:: YOUR GOAL ::
Rewrite as a numbered list everything from the line containing "Where should I" down to the line containing "The width and", omitting blank lines. Leave the pictures out of the answer.

:: INFORMATION SUPPLIED ::
□ □ □ □ □
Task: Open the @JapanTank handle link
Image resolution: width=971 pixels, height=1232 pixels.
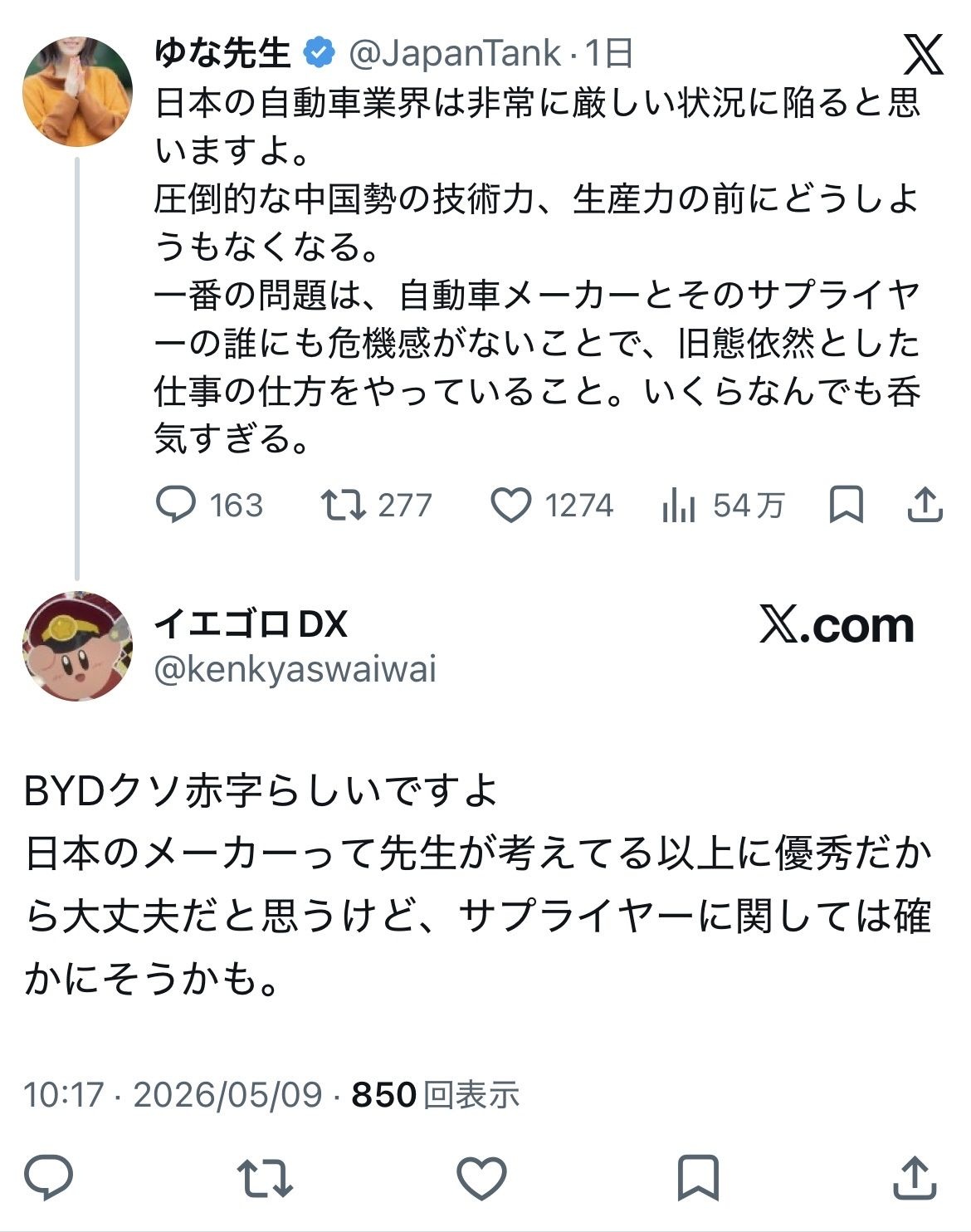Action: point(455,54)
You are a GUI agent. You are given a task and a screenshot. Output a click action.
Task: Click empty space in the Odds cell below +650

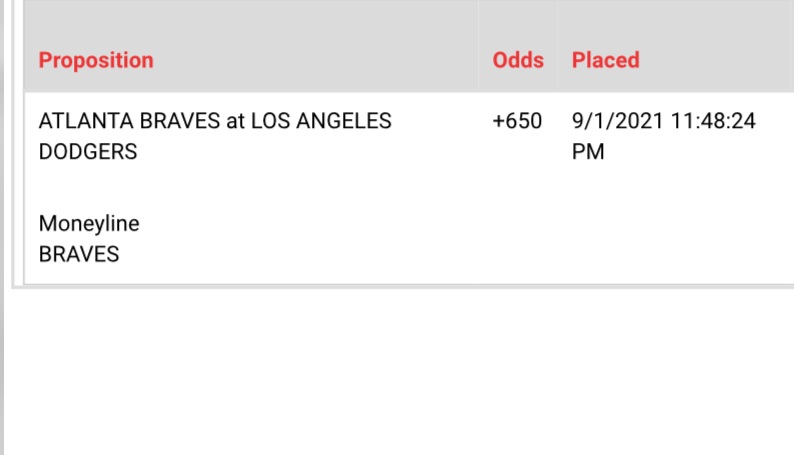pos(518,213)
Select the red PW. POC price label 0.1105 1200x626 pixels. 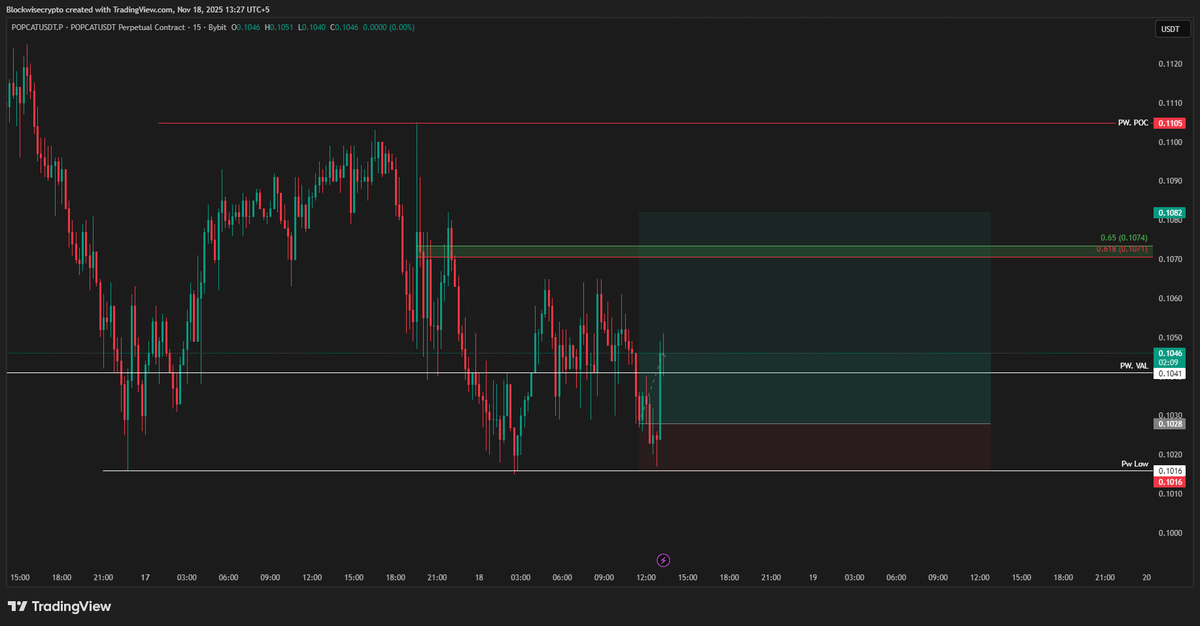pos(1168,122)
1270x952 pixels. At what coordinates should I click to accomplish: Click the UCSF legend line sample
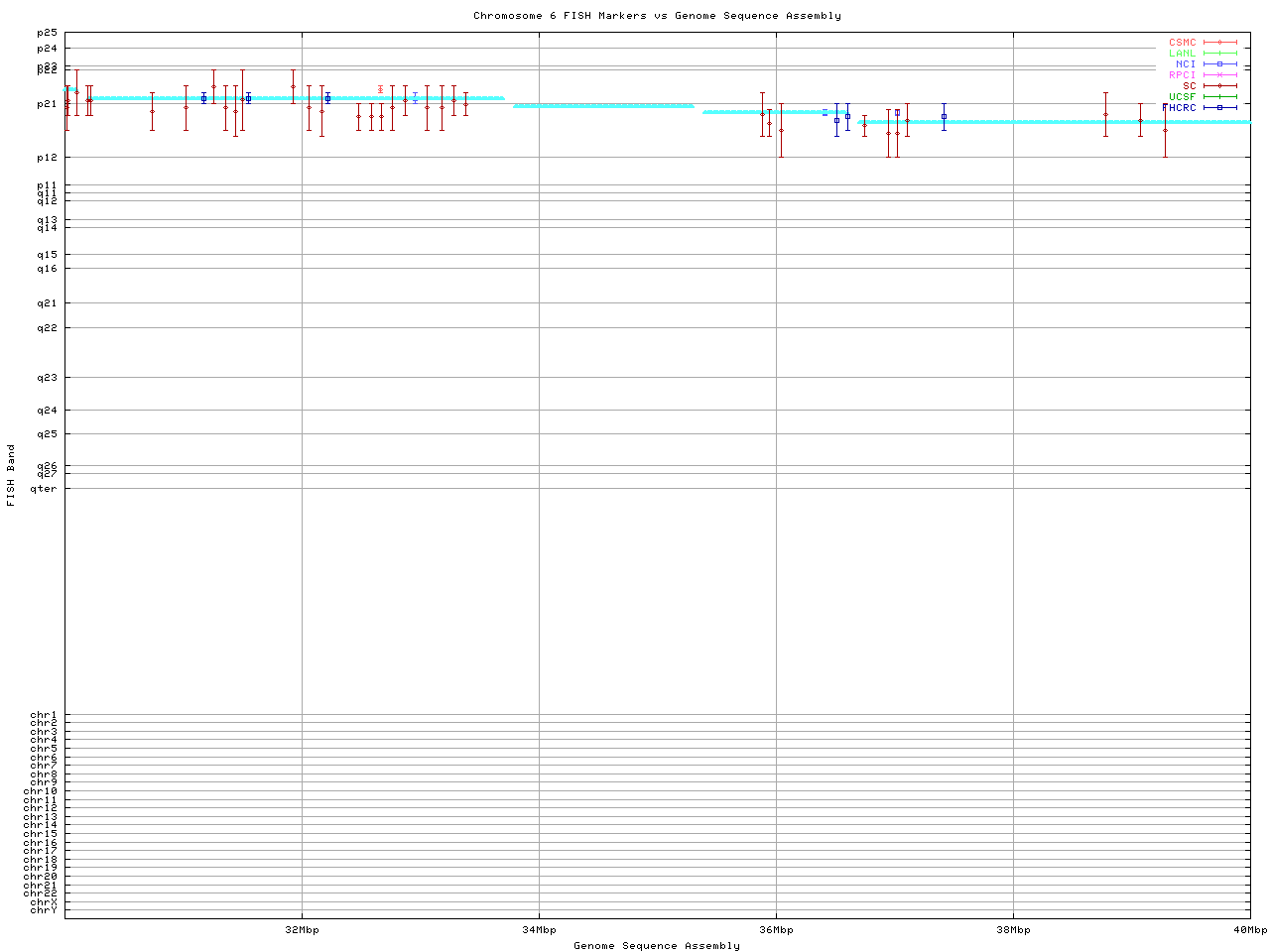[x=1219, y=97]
□ □ □ □ □
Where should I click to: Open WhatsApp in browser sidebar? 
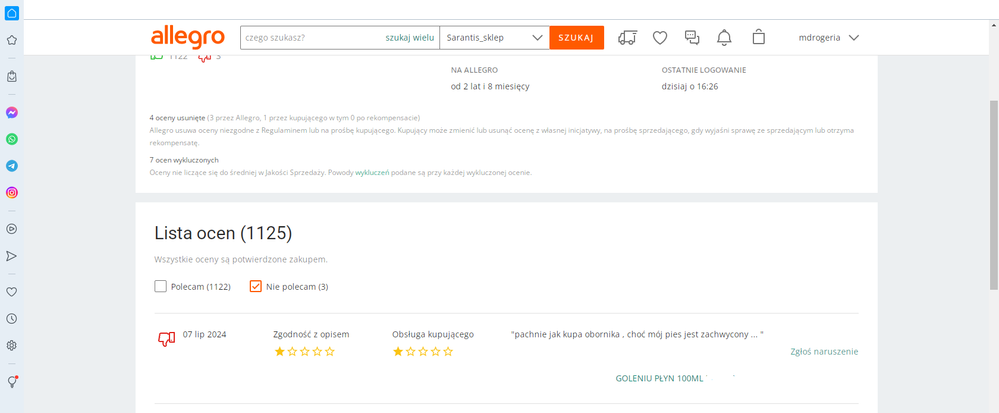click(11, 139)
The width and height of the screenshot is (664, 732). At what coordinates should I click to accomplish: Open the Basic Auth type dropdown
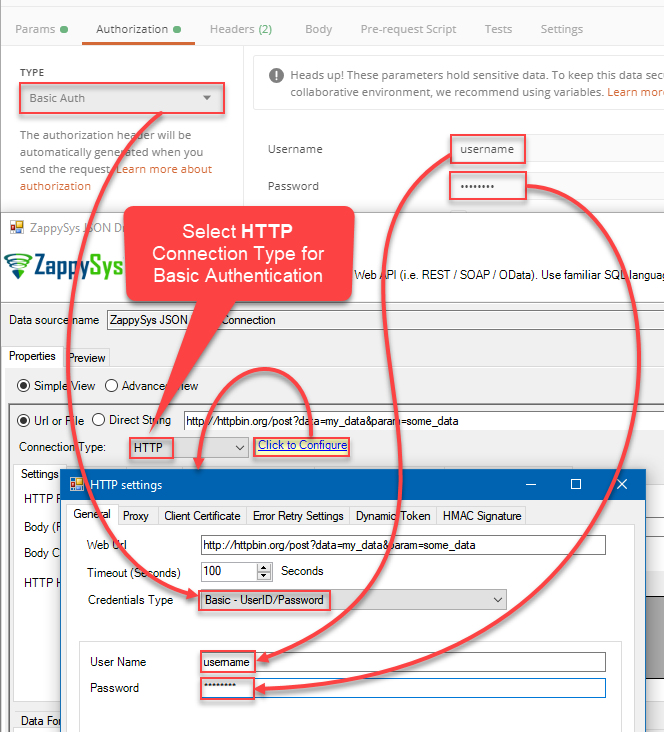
□ □ □ □ □
:: EXPECTED OUTPUT ::
1. Where should I click to: Open WhatsApp in browser sidebar? 
2. click(11, 139)
3. The width and height of the screenshot is (664, 732). At what coordinates should I click to accomplish: Open the Basic Auth type dropdown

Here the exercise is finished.